Não há luta das mulheres sem as migrantes
Em centenas de acampamentos de migrantes e refugiadas hoje, uma mulher está sendo violentada e uma menina está se tornando mãe. E apesar disso, aqui estamos.
Por Lucía Ixchiú, coordenadora da Black Indigenous Liberation
Hoje compartilho estas letras migrantes, rompo o silêncio diante dos Estados e suas políticas que nos criminalizam por estarmos em movimento, ergo a voz porque nestes momentos de deportações massivas pelo ar e pelo mar, é necessário abrir caminho.
As fronteiras foram feitas para serem cruzadas, ainda que as violências migratórias e do paramilitarismo nos tornem corpos descartáveis. Em centenas de acampamentos de migrantes e refugiadas hoje, em diferentes partes do mundo, uma mulher está sendo violentada e uma menina está se tornando mãe, e apesar disso, aqui estamos.
Nestes tempos em que migrar nos custa a vida, em que caminhar é criminalizado, em que saltar caminhos e atravessar fronteiras se tornou um esporte extremo, nós abrimos espaço, nos entrelaçamos com as mãos e nos construímos entre nós com nossas estratégias permanentes de re-existência, que migram conosco, assim como nossos sotaques, nossas cores e nossos tecidos.
Viemos para mudar a dinâmica de suas cidades estáticas e frias, viemos trazer nossas comidas, dar sabor às suas existências cinzentas da ocidentalidade, trazemos todo o sabor do trópico, areia, sal, floresta. Não pedimos permissão para viver, ocupamos todos os espaços, todas as praças, todos os parques. Não viemos viver de suas esmolas, viemos existir em lugares onde possamos viver, pois por suas próprias políticas internacionais fomos expulsas de lá, fomos arrancadas de nossos territórios.
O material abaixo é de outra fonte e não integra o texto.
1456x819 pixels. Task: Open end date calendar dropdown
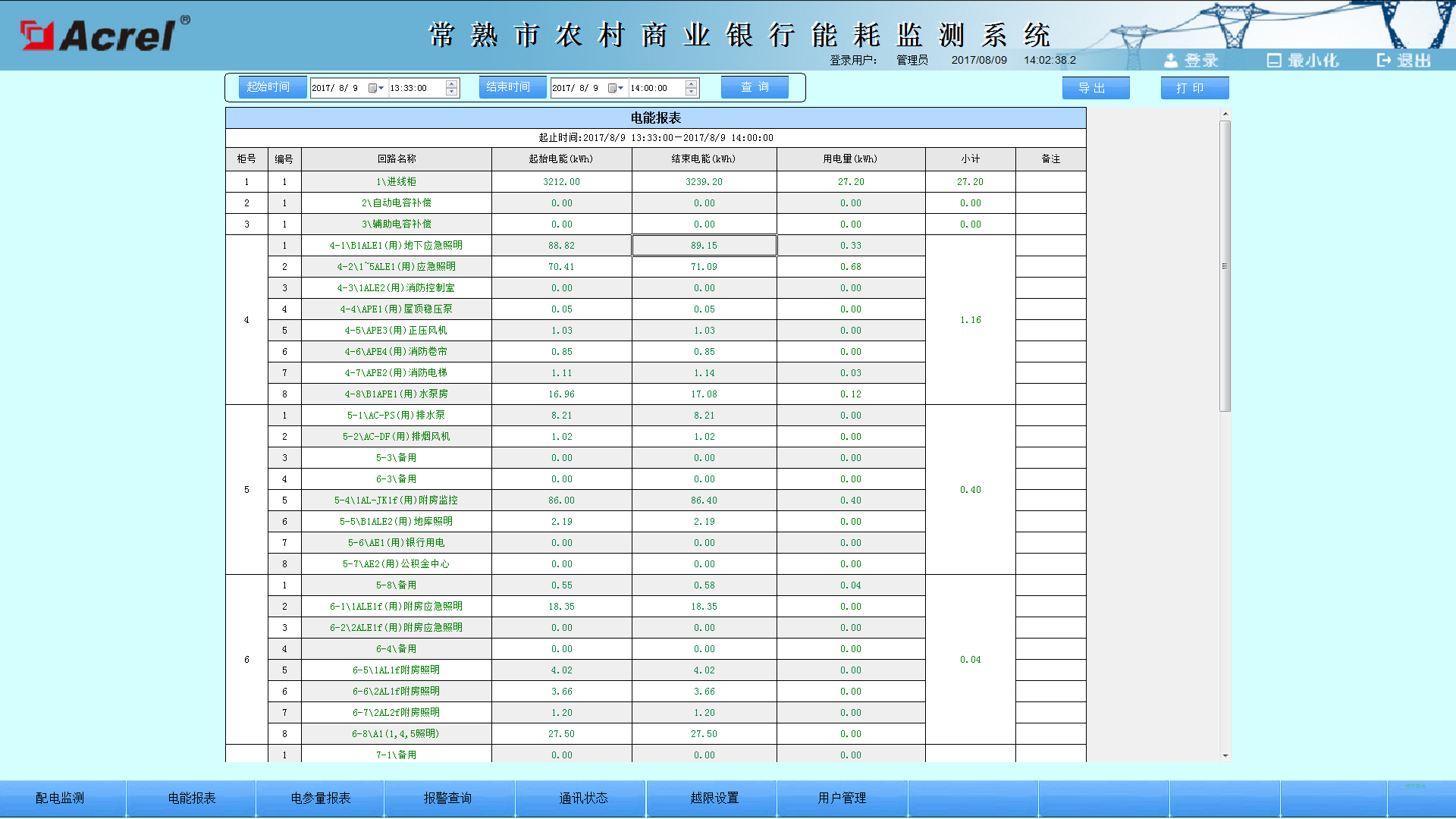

Todas as mulheres que tivemos que deixar nossos territórios, seja qual for a razão, nos abrimos ao desconhecido de uma viagem permanente, em um contexto global que ensina a odiar quem migra, e por isso, me rebelo contra o silêncio.
As narrativas construídas sobre a desumanização de quem migra são políticas dos Estados. Parece que deixamos de ser pessoas ao cruzar a fronteira imaginária de um Estado-nação. A necropolítica legislou para cometer todo tipo de crime nas fronteiras, tanto ao sul como ao norte do México, e centenas de milhares de pessoas migrantes iniciam um percurso de volta à selva de Darién.
A rota migratória não é vivida da mesma maneira pelas mulheres, migrar não nos atravessa da mesma forma no corpo, especialmente para aquelas de nós que se reconhecem na diversidade como corpos feminizados. A origem da humanidade é uma mulher migrante que povoou o mundo, uma mulher negra, uma mulher indígena. Somos todas nós, as que se movem, as que mudaram a história das mulheres.
Sua necropolítica, sua cleptocracia, seus ódios, seu racismo, seu fascismo, suas fronteiras, seus genocídios, suas estatísticas, seus números, suas prisões, seus Estados, seu machismo, seu patriarcado, seu colonialismo, seu despojo, sua crise, seu dinheiro, seu crime organizado e seus grupos paramilitares não conseguiram, nem conseguirão, deter o voo de uma borboleta-monarca, o trotar de uma rena ou de um cavalo, e tampouco deterão nossa caminhada.
Todos os dias são 8 de março, especialmente para nós, que migramos.